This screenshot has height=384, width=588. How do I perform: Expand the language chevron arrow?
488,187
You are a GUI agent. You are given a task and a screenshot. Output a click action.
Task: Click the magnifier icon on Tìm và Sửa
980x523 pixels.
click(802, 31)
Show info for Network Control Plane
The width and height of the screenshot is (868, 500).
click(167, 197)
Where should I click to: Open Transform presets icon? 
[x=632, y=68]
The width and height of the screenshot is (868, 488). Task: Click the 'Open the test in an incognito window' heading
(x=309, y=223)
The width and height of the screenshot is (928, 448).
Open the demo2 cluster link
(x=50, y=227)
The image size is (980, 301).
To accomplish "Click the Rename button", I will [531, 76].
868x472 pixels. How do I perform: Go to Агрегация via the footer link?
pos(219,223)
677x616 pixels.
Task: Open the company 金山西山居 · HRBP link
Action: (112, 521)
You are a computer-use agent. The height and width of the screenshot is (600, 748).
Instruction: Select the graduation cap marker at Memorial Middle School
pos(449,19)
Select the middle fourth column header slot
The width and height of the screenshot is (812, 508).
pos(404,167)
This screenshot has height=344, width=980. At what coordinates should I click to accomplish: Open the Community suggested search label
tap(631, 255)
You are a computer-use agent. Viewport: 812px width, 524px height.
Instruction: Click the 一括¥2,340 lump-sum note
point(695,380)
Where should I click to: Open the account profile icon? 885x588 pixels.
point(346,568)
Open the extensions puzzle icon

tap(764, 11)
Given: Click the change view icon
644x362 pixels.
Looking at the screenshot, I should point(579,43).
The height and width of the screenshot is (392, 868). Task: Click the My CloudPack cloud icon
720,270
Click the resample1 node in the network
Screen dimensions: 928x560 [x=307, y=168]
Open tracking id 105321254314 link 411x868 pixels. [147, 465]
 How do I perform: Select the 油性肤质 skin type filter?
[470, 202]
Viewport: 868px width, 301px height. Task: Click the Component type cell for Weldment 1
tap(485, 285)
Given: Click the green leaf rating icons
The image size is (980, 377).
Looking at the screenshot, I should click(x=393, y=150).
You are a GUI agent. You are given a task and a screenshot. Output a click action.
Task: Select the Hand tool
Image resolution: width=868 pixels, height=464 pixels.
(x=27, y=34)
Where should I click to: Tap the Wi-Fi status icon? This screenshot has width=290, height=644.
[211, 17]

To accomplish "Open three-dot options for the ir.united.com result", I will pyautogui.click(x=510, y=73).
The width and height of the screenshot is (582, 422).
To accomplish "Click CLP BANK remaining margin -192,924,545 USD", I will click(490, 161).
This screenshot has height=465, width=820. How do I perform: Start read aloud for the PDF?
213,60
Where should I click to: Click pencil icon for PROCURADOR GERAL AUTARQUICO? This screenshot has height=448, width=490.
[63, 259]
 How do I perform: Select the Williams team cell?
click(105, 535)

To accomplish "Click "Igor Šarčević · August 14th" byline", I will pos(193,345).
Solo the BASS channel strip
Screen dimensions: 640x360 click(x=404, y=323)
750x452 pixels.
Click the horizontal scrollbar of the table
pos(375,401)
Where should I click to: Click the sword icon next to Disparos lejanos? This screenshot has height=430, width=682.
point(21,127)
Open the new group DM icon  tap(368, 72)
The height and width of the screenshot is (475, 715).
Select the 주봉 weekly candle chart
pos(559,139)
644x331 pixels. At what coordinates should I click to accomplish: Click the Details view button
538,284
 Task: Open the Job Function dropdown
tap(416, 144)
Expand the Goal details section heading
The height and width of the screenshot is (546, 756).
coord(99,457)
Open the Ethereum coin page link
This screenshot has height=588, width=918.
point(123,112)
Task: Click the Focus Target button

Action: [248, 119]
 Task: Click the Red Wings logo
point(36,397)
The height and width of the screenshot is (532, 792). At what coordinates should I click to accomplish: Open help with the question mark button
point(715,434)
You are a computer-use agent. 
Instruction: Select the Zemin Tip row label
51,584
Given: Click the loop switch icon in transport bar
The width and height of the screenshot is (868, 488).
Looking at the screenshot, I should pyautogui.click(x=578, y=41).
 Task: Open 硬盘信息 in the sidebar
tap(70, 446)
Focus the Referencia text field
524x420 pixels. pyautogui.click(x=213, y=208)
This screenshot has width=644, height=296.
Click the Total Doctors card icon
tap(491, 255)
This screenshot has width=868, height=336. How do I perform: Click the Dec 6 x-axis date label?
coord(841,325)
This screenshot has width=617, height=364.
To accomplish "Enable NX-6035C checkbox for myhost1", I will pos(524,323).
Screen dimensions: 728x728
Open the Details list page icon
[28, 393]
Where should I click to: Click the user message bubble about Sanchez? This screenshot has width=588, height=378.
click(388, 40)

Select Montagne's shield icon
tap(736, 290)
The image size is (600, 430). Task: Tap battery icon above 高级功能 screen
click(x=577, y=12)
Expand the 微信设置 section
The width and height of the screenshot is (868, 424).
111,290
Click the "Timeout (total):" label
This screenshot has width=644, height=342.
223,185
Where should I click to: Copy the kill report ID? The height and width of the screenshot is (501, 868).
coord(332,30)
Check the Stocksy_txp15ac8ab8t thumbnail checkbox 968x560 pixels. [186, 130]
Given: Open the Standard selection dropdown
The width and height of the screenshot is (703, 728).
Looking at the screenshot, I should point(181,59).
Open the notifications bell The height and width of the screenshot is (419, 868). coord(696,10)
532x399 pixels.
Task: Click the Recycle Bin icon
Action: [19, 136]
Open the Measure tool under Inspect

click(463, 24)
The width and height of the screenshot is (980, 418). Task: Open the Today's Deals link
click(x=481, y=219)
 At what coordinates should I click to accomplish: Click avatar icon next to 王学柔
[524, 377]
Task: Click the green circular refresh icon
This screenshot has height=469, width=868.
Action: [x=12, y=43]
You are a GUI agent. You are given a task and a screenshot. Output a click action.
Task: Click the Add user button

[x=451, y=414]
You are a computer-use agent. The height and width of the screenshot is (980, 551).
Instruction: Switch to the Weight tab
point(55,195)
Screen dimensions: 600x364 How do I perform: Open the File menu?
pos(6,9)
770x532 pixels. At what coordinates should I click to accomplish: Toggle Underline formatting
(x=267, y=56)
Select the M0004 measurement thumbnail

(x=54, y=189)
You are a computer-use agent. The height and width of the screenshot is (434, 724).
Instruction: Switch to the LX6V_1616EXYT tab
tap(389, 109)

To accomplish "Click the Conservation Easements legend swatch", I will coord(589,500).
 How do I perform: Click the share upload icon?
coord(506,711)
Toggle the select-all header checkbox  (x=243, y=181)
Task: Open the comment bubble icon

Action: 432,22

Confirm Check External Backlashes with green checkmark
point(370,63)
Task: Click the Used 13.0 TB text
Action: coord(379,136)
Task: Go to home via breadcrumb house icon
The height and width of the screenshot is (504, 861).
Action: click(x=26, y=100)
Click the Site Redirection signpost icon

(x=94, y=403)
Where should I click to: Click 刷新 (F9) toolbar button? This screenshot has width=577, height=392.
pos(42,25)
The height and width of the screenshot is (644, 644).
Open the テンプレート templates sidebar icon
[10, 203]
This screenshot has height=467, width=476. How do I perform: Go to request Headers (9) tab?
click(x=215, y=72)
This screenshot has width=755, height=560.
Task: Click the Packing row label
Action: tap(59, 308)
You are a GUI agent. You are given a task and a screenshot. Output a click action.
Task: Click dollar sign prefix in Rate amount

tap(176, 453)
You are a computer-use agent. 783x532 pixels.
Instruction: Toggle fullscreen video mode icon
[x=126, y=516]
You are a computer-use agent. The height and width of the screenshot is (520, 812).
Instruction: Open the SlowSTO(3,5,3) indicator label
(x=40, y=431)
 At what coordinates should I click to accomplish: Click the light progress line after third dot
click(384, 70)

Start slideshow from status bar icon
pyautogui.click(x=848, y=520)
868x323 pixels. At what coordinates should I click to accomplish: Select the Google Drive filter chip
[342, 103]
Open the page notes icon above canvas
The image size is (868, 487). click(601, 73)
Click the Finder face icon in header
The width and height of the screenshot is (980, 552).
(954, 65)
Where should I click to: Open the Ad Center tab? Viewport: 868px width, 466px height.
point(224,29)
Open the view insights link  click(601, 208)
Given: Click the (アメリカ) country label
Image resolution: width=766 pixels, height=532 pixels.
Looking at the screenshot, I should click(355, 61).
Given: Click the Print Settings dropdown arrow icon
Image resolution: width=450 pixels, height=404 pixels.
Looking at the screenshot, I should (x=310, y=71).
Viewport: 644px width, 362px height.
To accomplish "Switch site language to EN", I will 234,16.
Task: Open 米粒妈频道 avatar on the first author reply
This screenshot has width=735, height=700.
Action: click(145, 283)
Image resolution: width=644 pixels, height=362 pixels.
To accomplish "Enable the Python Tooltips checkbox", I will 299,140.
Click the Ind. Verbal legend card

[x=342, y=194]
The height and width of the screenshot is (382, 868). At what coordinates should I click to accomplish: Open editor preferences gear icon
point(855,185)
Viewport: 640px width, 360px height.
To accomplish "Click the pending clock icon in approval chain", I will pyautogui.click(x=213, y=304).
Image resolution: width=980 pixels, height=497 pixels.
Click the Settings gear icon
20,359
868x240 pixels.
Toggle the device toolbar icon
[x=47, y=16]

+ + + + +

EXERCISE DESCRIPTION: Give the exact lines, and only those, from the line containing "You are a computer-use agent. Viewport: 812px" through the line containing "Task: Select the Hand tool" in the entries above.

YOUR RESPONSE:
You are a computer-use agent. Viewport: 812px width, 524px height.
Instruction: Click the 一括¥2,340 lump-sum note
point(695,380)
Where should I click to: Open the account profile icon? 885x588 pixels.
point(346,568)
Open the extensions puzzle icon

tap(764, 11)
Given: Click the change view icon
644x362 pixels.
Looking at the screenshot, I should point(579,43).
The height and width of the screenshot is (392, 868). Task: Click the My CloudPack cloud icon
720,270
Click the resample1 node in the network
Screen dimensions: 928x560 [x=307, y=168]
Open tracking id 105321254314 link 411x868 pixels. [147, 465]
 How do I perform: Select the 油性肤质 skin type filter?
[470, 202]
Viewport: 868px width, 301px height. Task: Click the Component type cell for Weldment 1
tap(485, 285)
Given: Click the green leaf rating icons
The image size is (980, 377).
Looking at the screenshot, I should click(x=393, y=150).
You are a GUI agent. You are given a task and a screenshot. Output a click action.
Task: Select the Hand tool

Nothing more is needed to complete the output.